Killer Nun

It sounds like a grand old time, all right. First, there’s that title. Killer Nun. Adjective noun, conveying irony and promising subversion. Then there’s the cast. How can you not want to see Anita Ekberg star with Joe Dallesandro in a killer-nun movie? And the premise (dope-addled sister at a convent hospital starts abusing patients) does not disappoint–imagine a season of “Nurse Jackie” under showrunners Dario Argento and Abel Ferrara. Yet somehow, director Giulio Berruti blows it: A derivative slasher pic and an only mildly lascivious sex film, Killer Nun is the sort of sleepy-eyed misfire that could give nunsploitation a bad name.

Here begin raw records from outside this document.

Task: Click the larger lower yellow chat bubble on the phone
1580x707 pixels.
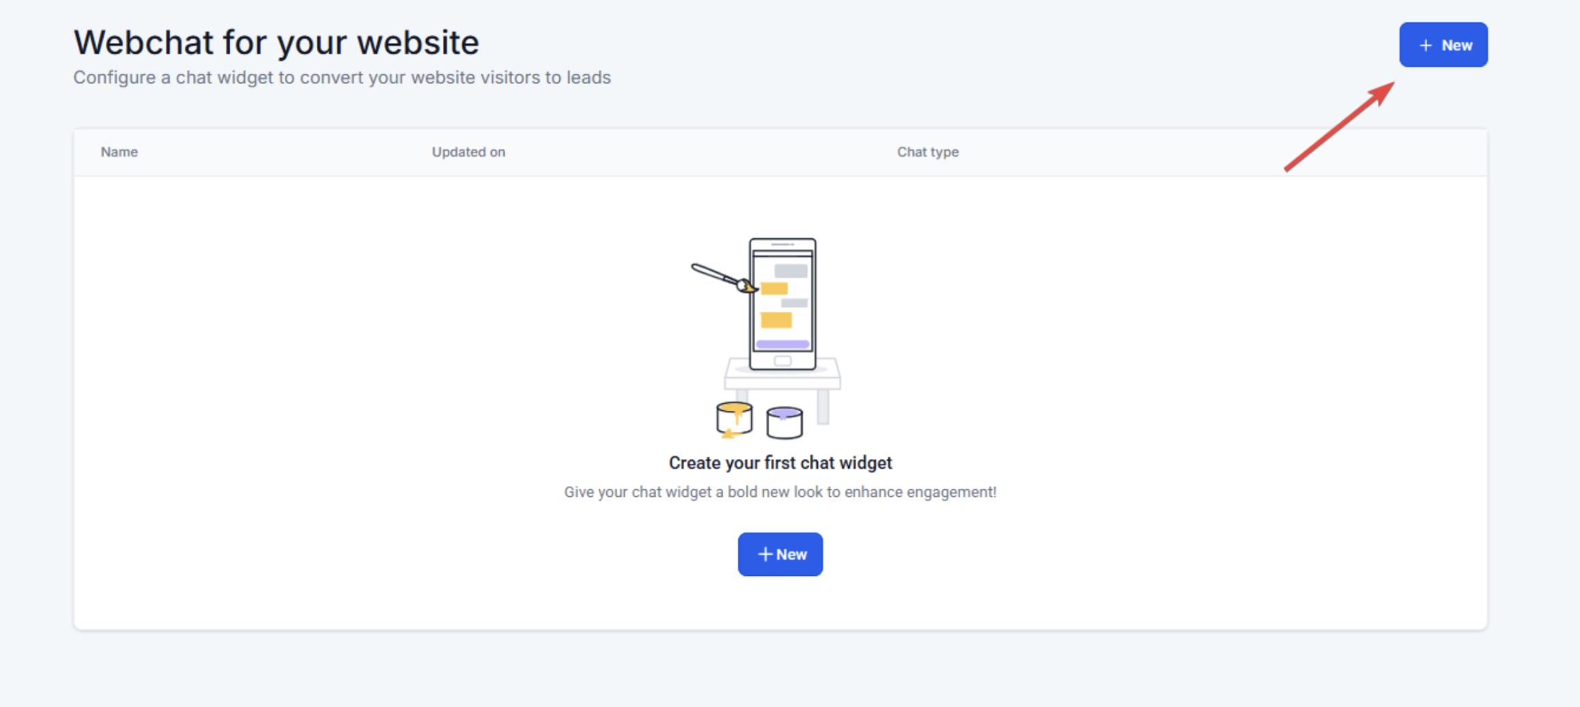Action: [x=776, y=319]
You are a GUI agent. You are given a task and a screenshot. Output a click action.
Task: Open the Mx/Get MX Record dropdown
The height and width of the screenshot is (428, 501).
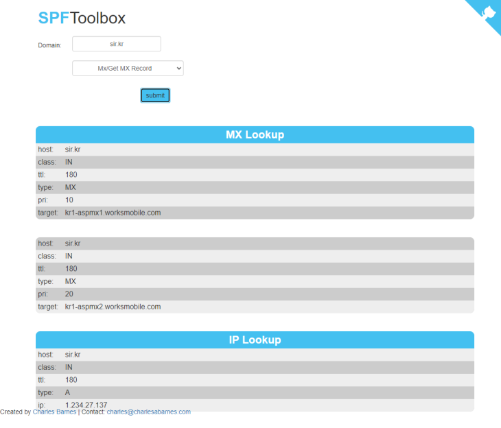click(128, 69)

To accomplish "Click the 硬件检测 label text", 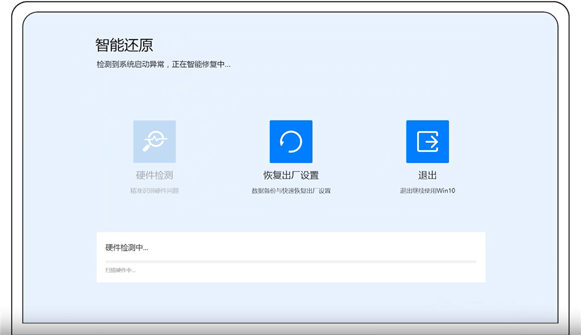I will pyautogui.click(x=155, y=173).
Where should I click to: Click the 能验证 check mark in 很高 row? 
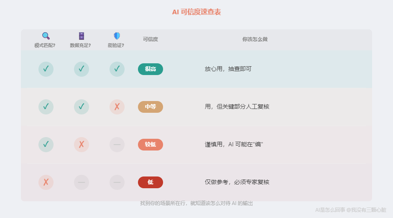[117, 69]
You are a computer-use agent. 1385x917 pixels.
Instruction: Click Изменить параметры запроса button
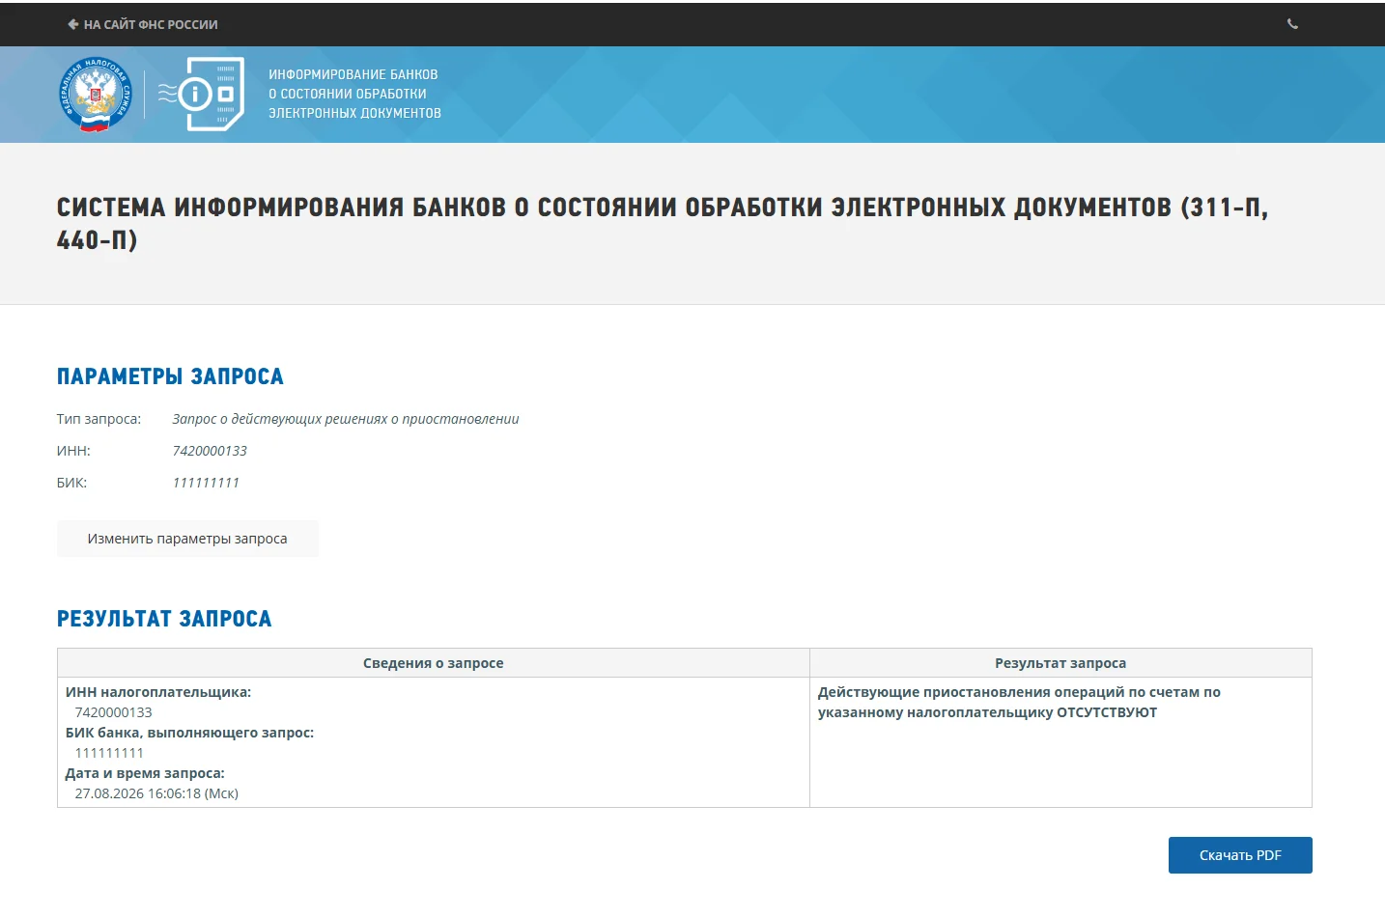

Ah, nunsploitation! Typically, nunsploitation films were period pieces that depicted an isolated group of women of religious devotion, sheltered and supposedly celibate, who are nonetheless driven to extremes by their oppressive surroundings. Wikipedia traces the genre to as far back as the Polish film Mother Joan of the Angels, but it has clear roots in the masterful Black Narcissus by Powell and Pressburger, as well as the devilish silent movie Häxan, which contains a sequence set in a convent. Still, the real granddaddy of nunsploitation is Ken Russell’s amazing The Devils (based in part on the same historical incident of supposed demonic possession that inspired Mother Joan…), one of the greatest–and, not coincidentally, most perverse–films ever made on the subject of religious repression and persecution.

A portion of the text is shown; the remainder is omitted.